Published May 22, 2015|4 min read
The day after I got my Life and Health License, I started at an insurance agency. Actually, it was what we call a field marketing organization—basically, a bunch of insurance agents made calls to leads, marketed in the field and developed their own "pipelines," to use the sales lingo. The organization kept the commission and paid us a part of it.
If you're looking at going into insurance sales, this isn't how I'd recommend you do it. But anyway.
In that training class, the proctor told us a statistic that has stuck with me to this day: "Sixty percent of US bankruptcies are caused by medical bills," according to a Harvard Medical School [PDF] study.
Sixty percent. That means that six out of every ten people who filed bankruptcy when George W. Bush was still president and I was still closer to age 18 than age 40 had to restructure debts because of a medical issue. Another stat from that training (and the study) also stuck with me: Seventy-five percent (75%) of them had health insurance.
Think about that last figure for a minute. Of the 60% of people bankrupted by medical bills, three out of four of them had health insurance.
In life insurance, being underinsured is a pretty simple concept—if you have $500,000 in liabilities and responsibilities and only $250,000 in life insurance and long-term assets, you're underinsured. In medical insurance, being underinsured is simply having a higher deductible and out of pocket maximum than you can afford. Most of the time, it doesn't matter because you're just getting prescriptions and seeing the doctor. But when you have that surgery or major medical episode—heart attack, stroke, cancer, etc.—that's when it does. I'll give you a scenario.
Let's say that you live in Brooklyn across the street from PolicyGenius, and you bought the lowest-priced Silver Tier plan from the New York State health exchange. You qualified for a subsidy, so instead of spending $400 per month, you're spending $100 to cover just yourself. (WOOT!!) You're paying your $30 for each doctor visit, $10 for your generic medication, and life is golden.
Then the doctor saw a lump. Now you're going to specialists and doing chemo, and these bills start coming in. You know the most you'll spend paying doctors on your medical plan is $5,500 and that includes your deductible. But you're not getting a lot from New York state disability—barely enough to cover the insane rent in this city. ($1800 for a 300 sq/ft lower Manhattan studio. Really.) Your cancer is a more aggressive form, so you're six months into a two year treatment. You can't work—chemo makes you sick. You're too tired to take the stairs to ride the subway, and cabs aren't cheap.
Then there are those other bills you fell behind on—credit cards, power, cable, student loans, etc. And just to stop Shanna and Rick from calling you every day asking when you're going to pay your MasterCard bill, you're seriously thinking about calling the number in those bankruptcy commercials they play before Maury finally tells you if dude is the father.
I made it overly dramatic and a bit comedic, but this happens every day. If it didn't, that Harvard study I linked to earlier would've had much lower numbers. The reason why it happens is because we in the life and health insurance industry haven't done a good enough job explaining why health insurance is only the beginning and not the end.
So now I'm going to tell you, using the above scenario, some items to think about adding on in order to lower the chances Shanna and Rick call you daily while you're going through treatment.
With a Cancer supplemental plan, once you had that diagnosis, you would've received a lump sum of cash to pay much of, if not all of, that $5500 cost share on your health plan. If you had one of these plans with a larger benefit ($10,000-$30,000 are the common amounts), you'd have extra to pay your other bills. For the non-cancer version of this, look for Critical Illness supplemental plans.
If you're hospitalized and have a hospital indemnity plan, you would receive a cash payment for each day you're admitted, that could cover your deductible.

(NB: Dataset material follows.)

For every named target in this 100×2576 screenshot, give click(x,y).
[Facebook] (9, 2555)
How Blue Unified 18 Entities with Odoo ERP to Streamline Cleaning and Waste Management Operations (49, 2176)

If you had a long-term care policy, it could cover your stay at a nursing home, if you had to be in one.
If you had disability insurance, it could pay enough money to live on while you're going through treatment, or pay additional money if you have state disability. (If you don't live in New York, New Jersey, Rhode Island or California, you don't have disability unless you or your employer buys it.)
And please make sure you have at least a term life insurance policy.
These may sound like a lot of extra insurance products to have to think about, and maybe this is the first time you've even heard of some of them, but that's okay. My goal isn't for you to go find the nearest insurance agent and buy them all at today. No, I just want you to know there are additional options to consider, and to have a conversation with your insurance agent to make sure you have all the coverage you need for your situation. (But if you want disability and term life, we can help you find the right plans.)
I still remember that training proctor drilling it into my and the other new agent's heads: "It's the supplements that'll keep your clients from going bankrupt." Hyperbole, maybe. But while they may not eliminate the issue completely, they do help postpone it for a while. But most people just buy health insurance and think, "That's all I needed." Maybe it is, but the beauty of the items I mentioned is that then someone else is paying for the services instead of you, so you can focus on getting better.
If you're not sure if you do need these, take our Insurance Checkup. You put in your debts and financial obligations and we'll tell you how to shore up your insurance safety net.
As for me? I got all those, except life insurance (yes, really—the checkup looked at my overall financial safety net and said I didn't need it).